DATA TO USE Block Start

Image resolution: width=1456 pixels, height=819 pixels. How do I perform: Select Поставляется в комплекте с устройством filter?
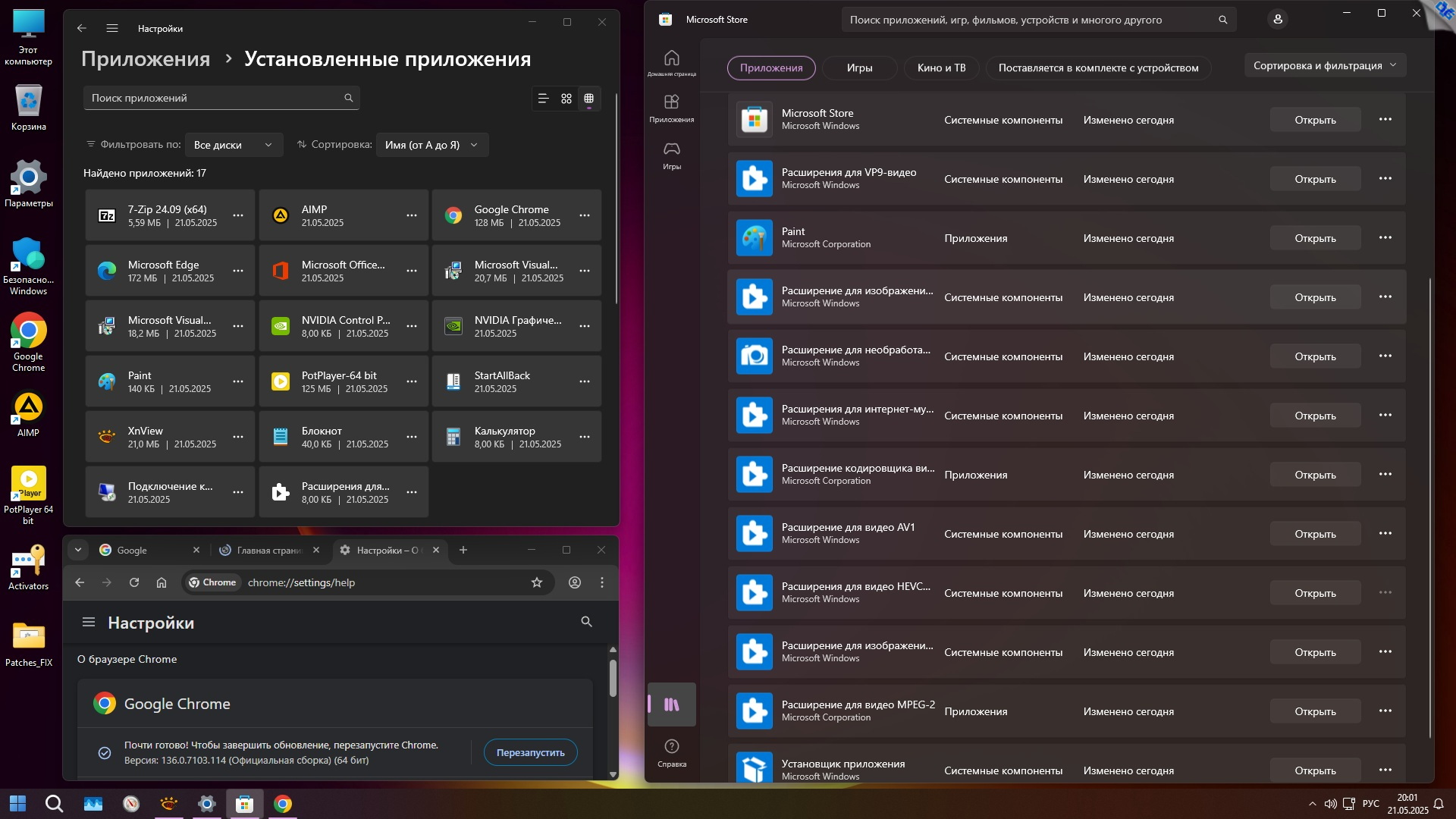pos(1098,68)
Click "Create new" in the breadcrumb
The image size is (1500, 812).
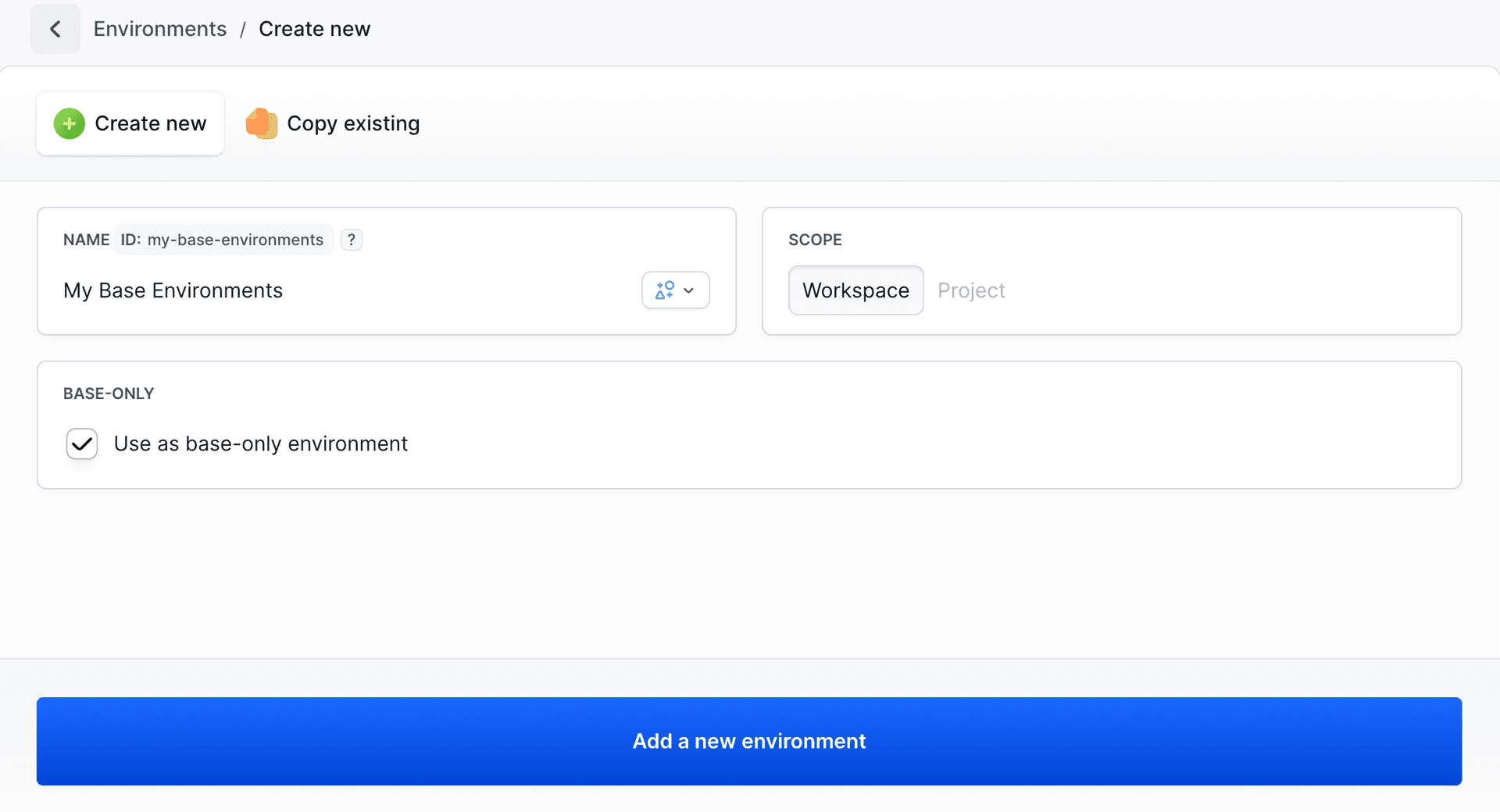pyautogui.click(x=314, y=28)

DATA TO USE Block End

DIRECTIONS FOR THIS TASK » Please, without any pictures, print each entry exactly.

SOLUTION TO THE PROBLEM »
Image resolution: width=1456 pixels, height=819 pixels. How do I perform: Select Поставляется в комплекте с устройством filter?
pos(1098,68)
Click "Create new" in the breadcrumb
The image size is (1500, 812).
pyautogui.click(x=314, y=28)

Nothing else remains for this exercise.